**Requirement A**
Answer these about the forum thread on Amazon price swings below, one answer a line, marked like the questions:
(i) What were the "Then" and "Now" prices of the Kipp adjustable handle?
(ii) Between which two prices did ripjack13's belt sander vary?
(iii) How long is Amazon's price change policy, according to FWBGBS?
**Requirement B**
List every username that has a post in the forum thread on Amazon price swings below.

# Amazon's BIG price swings?



## FWBGBS (May 14, 2018)

Have any of you noticed this phenomena? 
For me it's most prominent in the unfrequented regions of Amazon (read: Industrial & Scientific).
Inside of two days after a buy I'll check and find the price has almost doubled or tripled.
I'm not complaining (he-he), just curious.

*Proof:*

Now = $40.90
Kipp 06431-4121X40 Zinc/Stainless Steel Adjustable Handle

Then = $11.12
https://i.Rule #2/aCaBY9u.jpg

**********************************************

Now = $40.56
FOOTMASTER GDR-60S-1/2 Nylon Wheel

Then = $26.67
https://i.Rule #2/5P9hysY.jpg


----------



## ripjack13 (May 14, 2018)

Oh yes. It happens all the time. There was a belt sander (topic) I had that varied from $17 up to $70....

Reactions: Agree 2


----------



## ripjack13 (May 14, 2018)

Here it is....
It's a really fun read that @rocky1 had kept track of. 

https://woodbarter.com/threads/ended-mini-1-x-30-belt-sander-cheap.30160/


----------



## FWBGBS (May 14, 2018)

Sorry I missed your belt sander deal.
I'da gotten one just for giggles at that price.

Maybe Amazon's pricing algorithms need a retooling.
Their price change policy is a measly seven days... The reason I check and keep checking.

Reactions: Like 1


----------



## rocky1 (May 14, 2018)

I don't know, did any of you guys that ordered that sander ever get one? 

It was being shipped out of China, of course you're closer than most of us there Brad, but I don't recall anyone ever actually receiving one. I think they were all back ordered, and refunds issued. That particular seller, hasn't listed any in awhile, but price still fluctuates on it greatly at times, it just doesn't see that $20 mark anymore.


----------



## ripjack13 (May 15, 2018)

I never received one. I had ordered a couple of times too. all refunded....


----------



## Bill12035 (May 19, 2018)

Well they have to pay for those drones and other new fangled technology they're getting involved with these days.


----------



## rocky1 (May 19, 2018)

**Records shown**

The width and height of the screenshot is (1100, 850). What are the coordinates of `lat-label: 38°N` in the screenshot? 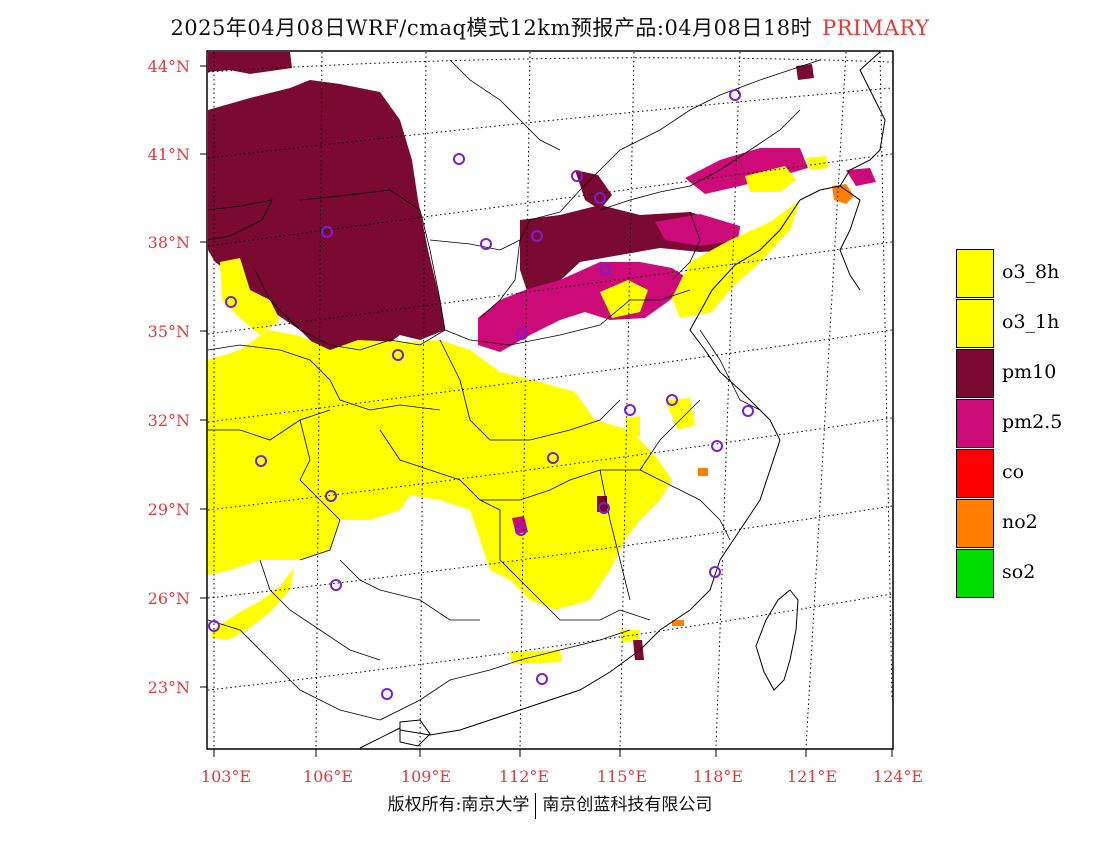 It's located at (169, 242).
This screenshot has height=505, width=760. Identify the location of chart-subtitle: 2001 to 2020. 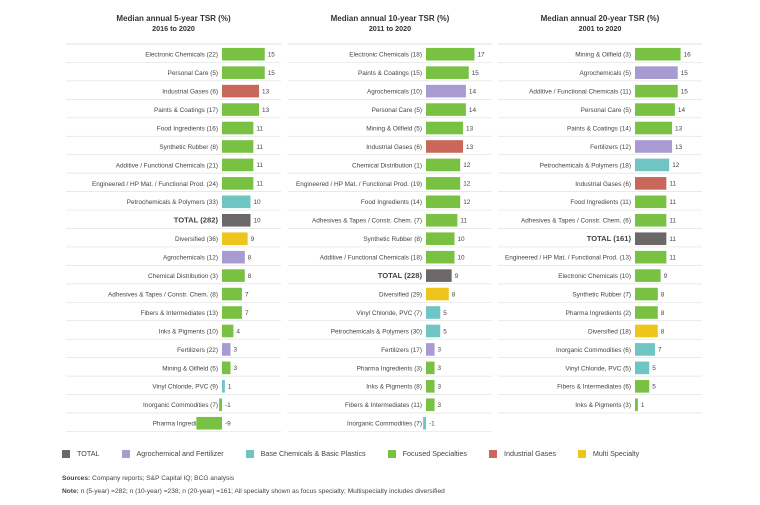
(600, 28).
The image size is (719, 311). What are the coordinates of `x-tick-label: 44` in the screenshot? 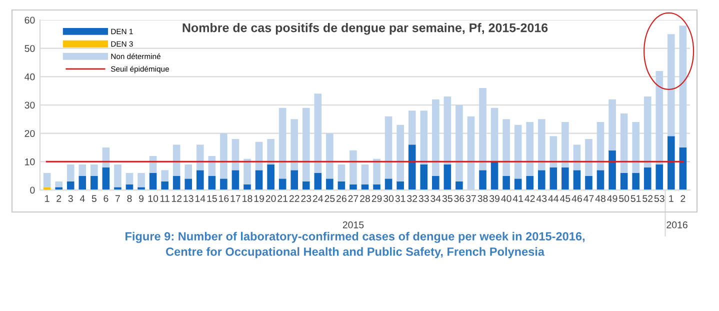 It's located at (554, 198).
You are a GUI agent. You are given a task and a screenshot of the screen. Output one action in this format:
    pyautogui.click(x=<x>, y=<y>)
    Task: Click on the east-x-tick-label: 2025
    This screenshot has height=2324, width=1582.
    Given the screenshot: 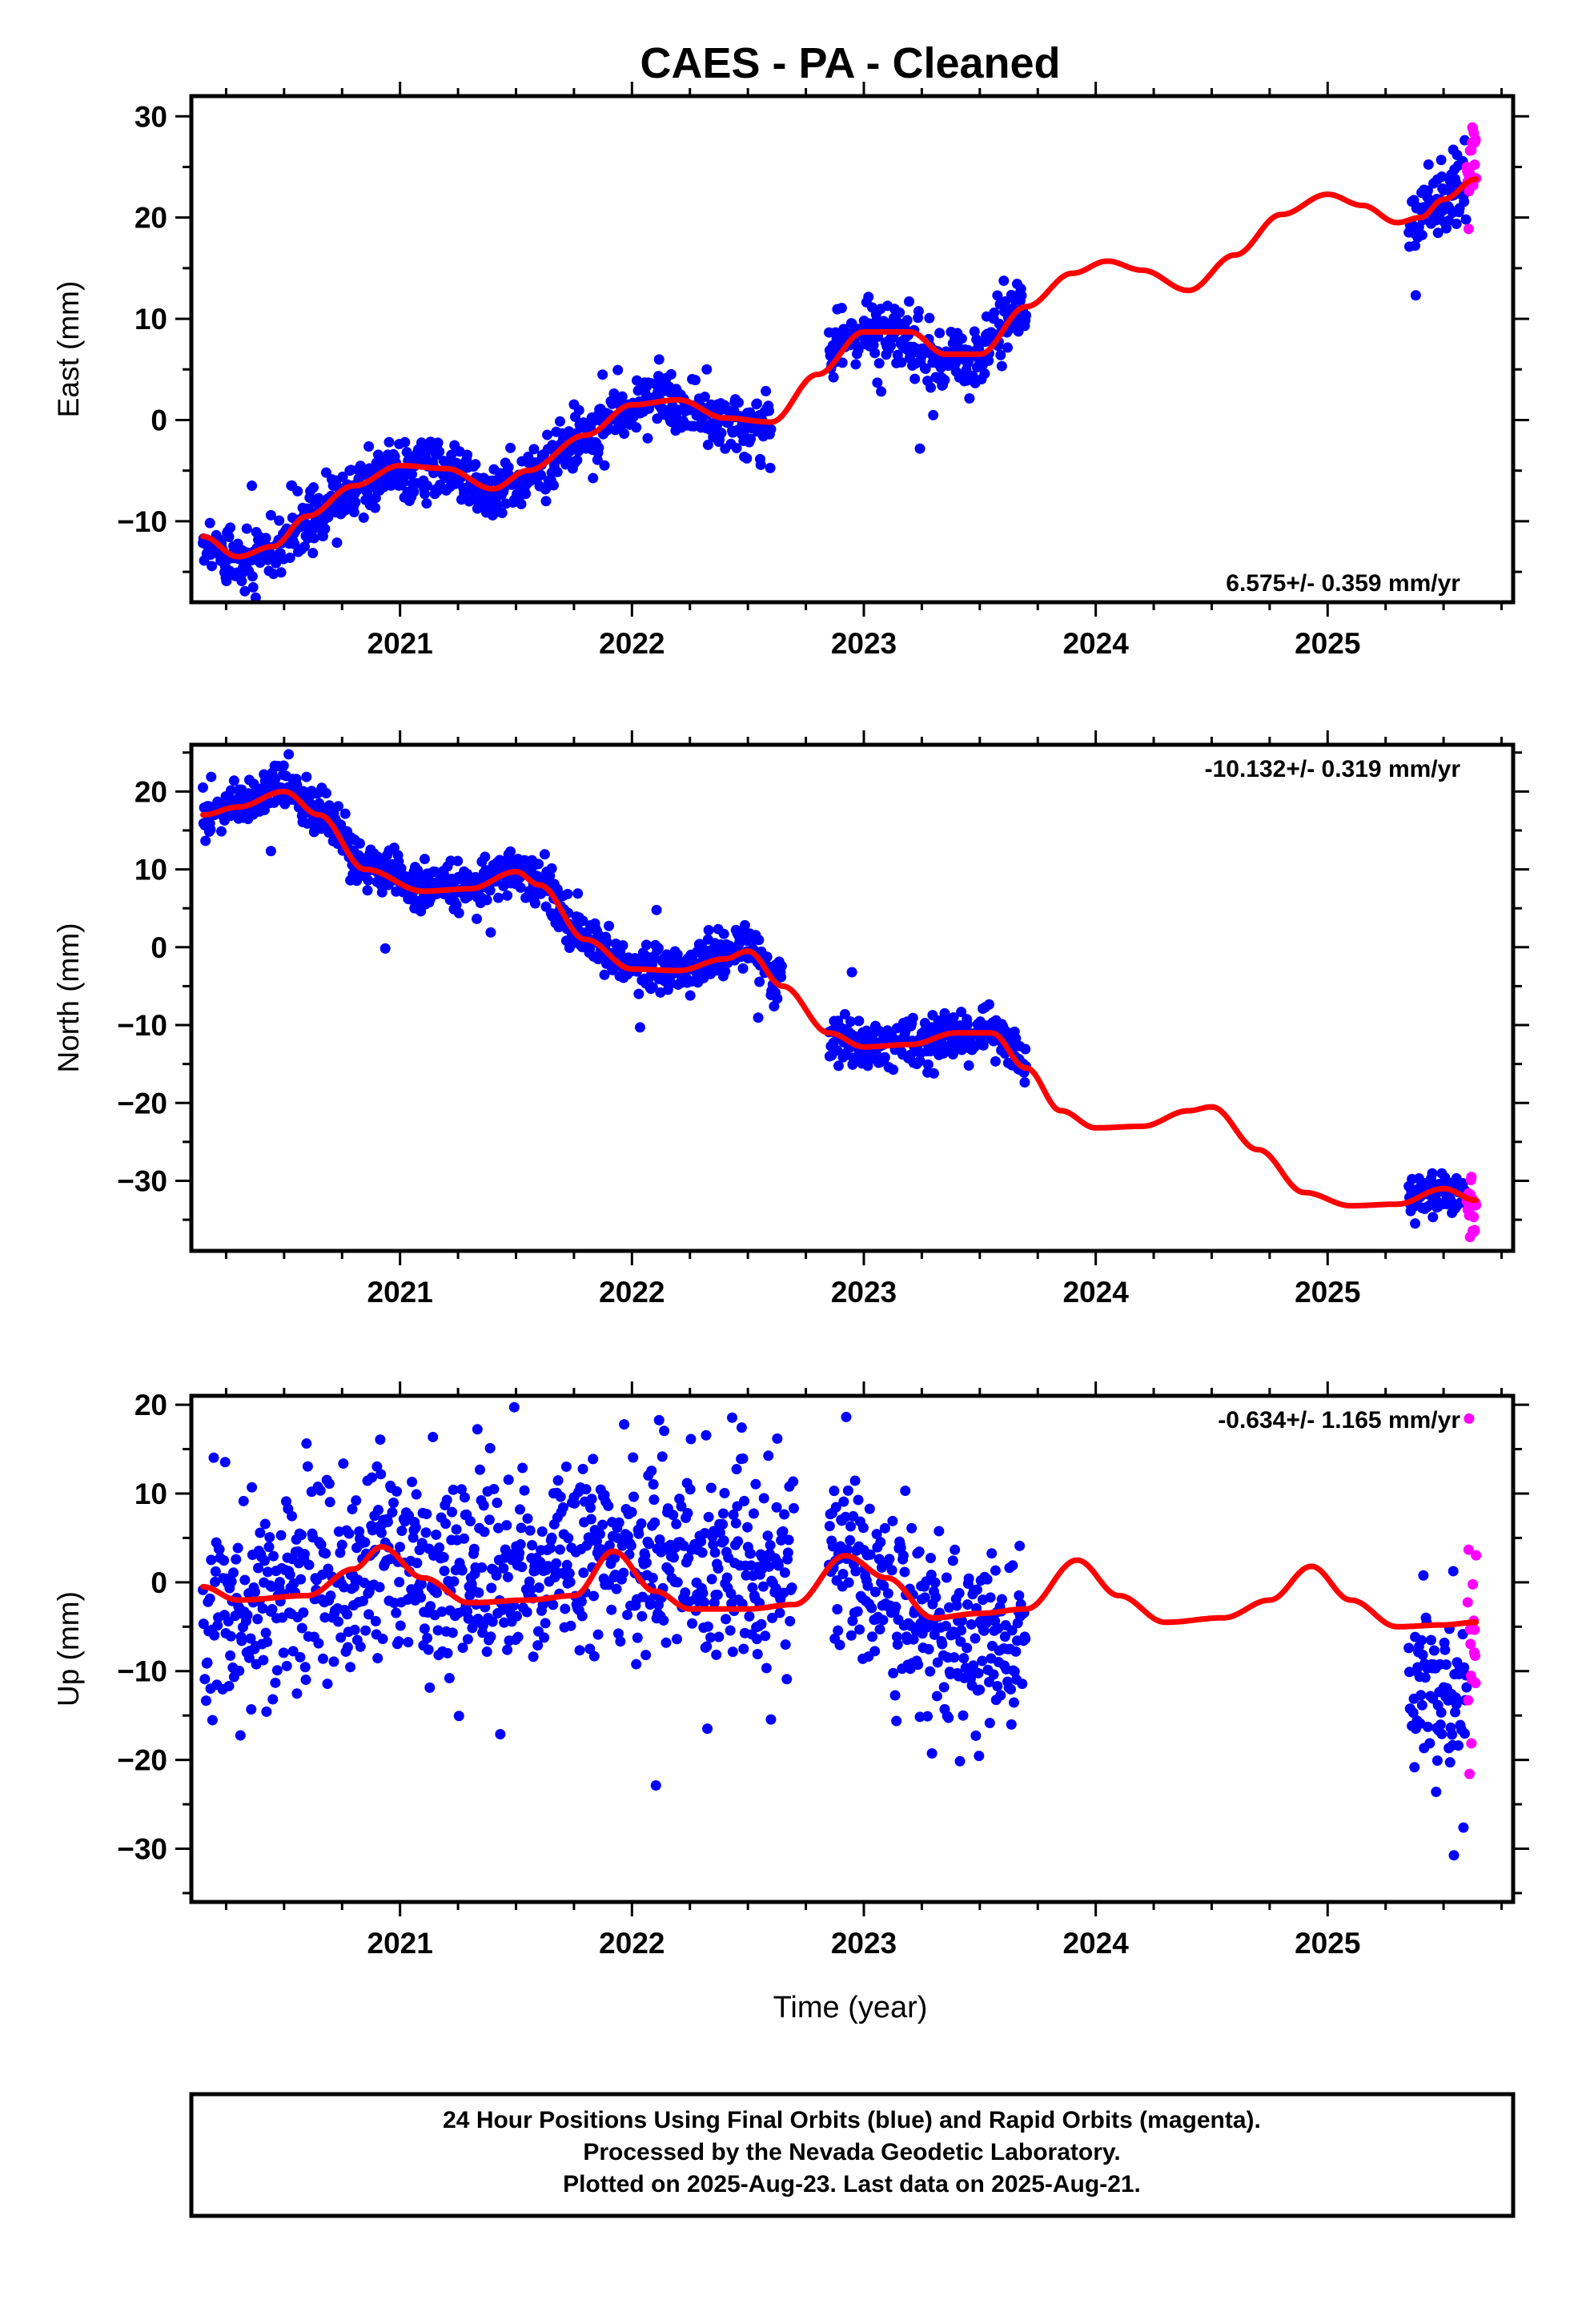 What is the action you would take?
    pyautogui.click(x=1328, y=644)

**Written response A**
(i) Then $11.12, now $40.90
(ii) $17 and $70
(iii) Seven days

**Written response B**
FWBGBS
ripjack13
rocky1
Bill12035